Zig provides manual memory management without hidden allocator calls or GC pauses. For a CLI tool that loads multi-gigabyte models and generates tokens in tight loops, predictable memory behavior is essential. Every allocation is explicit, making it easier to reason about memory usage and avoid leaks.

First-Class C Interop

llama.cpp is written in C++, but exposes a C API. Zig can directly @cImport C headers without writing any bindings by hand. This means:

No FFI overhead
Automatic type translation
Compile-time verification that our calls match the C API

Build System Integration

Zig’s built-in build system can compile C/C++ code with the same toolchain. We compile llama.cpp directly into igllama without needing CMake, Make, or external dependencies. A single zig build produces a statically-linked binary.

Cross-Compilation

Zig can cross-compile to any target from any host. This makes it straightforward to produce binaries for Linux, macOS, and Windows from a single development machine.

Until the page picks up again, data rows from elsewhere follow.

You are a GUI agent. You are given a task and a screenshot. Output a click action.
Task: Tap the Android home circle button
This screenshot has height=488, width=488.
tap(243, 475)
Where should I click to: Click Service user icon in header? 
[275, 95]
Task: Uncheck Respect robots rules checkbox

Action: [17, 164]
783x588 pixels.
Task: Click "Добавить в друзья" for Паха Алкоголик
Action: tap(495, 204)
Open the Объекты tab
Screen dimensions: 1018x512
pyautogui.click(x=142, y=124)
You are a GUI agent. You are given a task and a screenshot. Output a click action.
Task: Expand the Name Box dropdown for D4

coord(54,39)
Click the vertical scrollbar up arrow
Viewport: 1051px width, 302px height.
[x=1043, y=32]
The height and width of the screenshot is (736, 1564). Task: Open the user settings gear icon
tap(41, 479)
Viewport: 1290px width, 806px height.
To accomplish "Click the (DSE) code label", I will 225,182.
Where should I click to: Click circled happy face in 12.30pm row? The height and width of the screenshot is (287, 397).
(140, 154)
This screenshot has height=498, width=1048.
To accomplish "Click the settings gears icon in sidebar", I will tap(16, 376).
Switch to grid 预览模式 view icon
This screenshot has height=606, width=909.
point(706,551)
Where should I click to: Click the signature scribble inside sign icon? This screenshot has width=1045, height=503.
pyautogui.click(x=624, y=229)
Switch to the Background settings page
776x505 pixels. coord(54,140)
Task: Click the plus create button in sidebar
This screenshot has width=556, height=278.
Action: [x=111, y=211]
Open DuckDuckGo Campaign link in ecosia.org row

Safety Without Runtime Cost

Zig catches many classes of bugs at compile time (undefined behavior, integer overflow in debug builds) while generating code as fast as C. There’s no hidden runtime - what you write is what runs.

Why GGUF? 🗃️

igllama exclusively supports the GGUF (Georgi Gerganov Unified Format) model format:

Transparency

GGUF is an open, documented format. Model files are self-describing containers that include:

Model architecture metadata
Tokenizer configuration
Quantization type
All tensor data

You can inspect any GGUF file to understand exactly what model you’re running. There are no proprietary blobs or phone-home calls.

Ecosystem Compatibility

GGUF is the standard format for the llama.cpp ecosystem. Models on Hugging Face, community quantizations, and open-source releases all use GGUF. This means igllama works with thousands of existing models out of the box.

Quantization Options

GGUF supports a wide range of quantization levels (Q2_K through Q8_0, plus IQ variants). Users can choose the trade-off between model size, memory usage, and quality that works for their hardware.

Single-File Distribution

A GGUF file contains everything needed to run inference. No separate tokenizer files, no config JSONs, no additional downloads. One file, one model.

Local-First Design 🔒

igllama is designed for running LLMs locally, with no dependency on external services:

Privacy

Your prompts and responses never leave your machine. There’s no telemetry, no API calls to external servers, no data collection of any kind.

Offline Operation

Once you’ve downloaded a model, igllama works completely offline. No internet connection required.

Reproducibility

With a fixed model file and seed, igllama produces deterministic outputs. This is important for testing, debugging, and research.

No API Keys

No accounts, no subscriptions, no rate limits. Just download a model and start chatting.

Design Philosophy 🧭

Simplicity

igllama aims to be the “curl” of local LLM inference: a single binary with sensible defaults that just works. Complex features are optional; the basic use case should be trivial.

Transparency

Every operation is visible. Model loading logs show what’s happening. The --verbose flag provides detailed information. There’s no magic.

Unix Philosophy

igllama is designed to work well in pipelines:

Piped input is automatically detected
JSON output mode for scripting
Single-shot mode with --prompt flag
Streaming output by default

Minimal Dependencies

The release binary is statically linked with no runtime dependencies. It should run on any matching OS/architecture combination without additional setup.

Comparison to Ollama

Ollama is an excellent project that inspired igllama. The key differences:

Aspect	Ollama	igllama
Architecture	Client-server	Single binary
Language	Go	Zig
Model Format	Modelfile abstraction	Direct GGUF
Background Service	Required	Not needed
Container Support	Docker-first	No container needed
Model Discovery	Ollama registry	Hugging Face Hub

igllama is for users who want a single CLI tool without background services, direct control over GGUF files, integration with the Hugging Face ecosystem, and minimal footprint. Both tools use llama.cpp under the hood and produce similar inference results.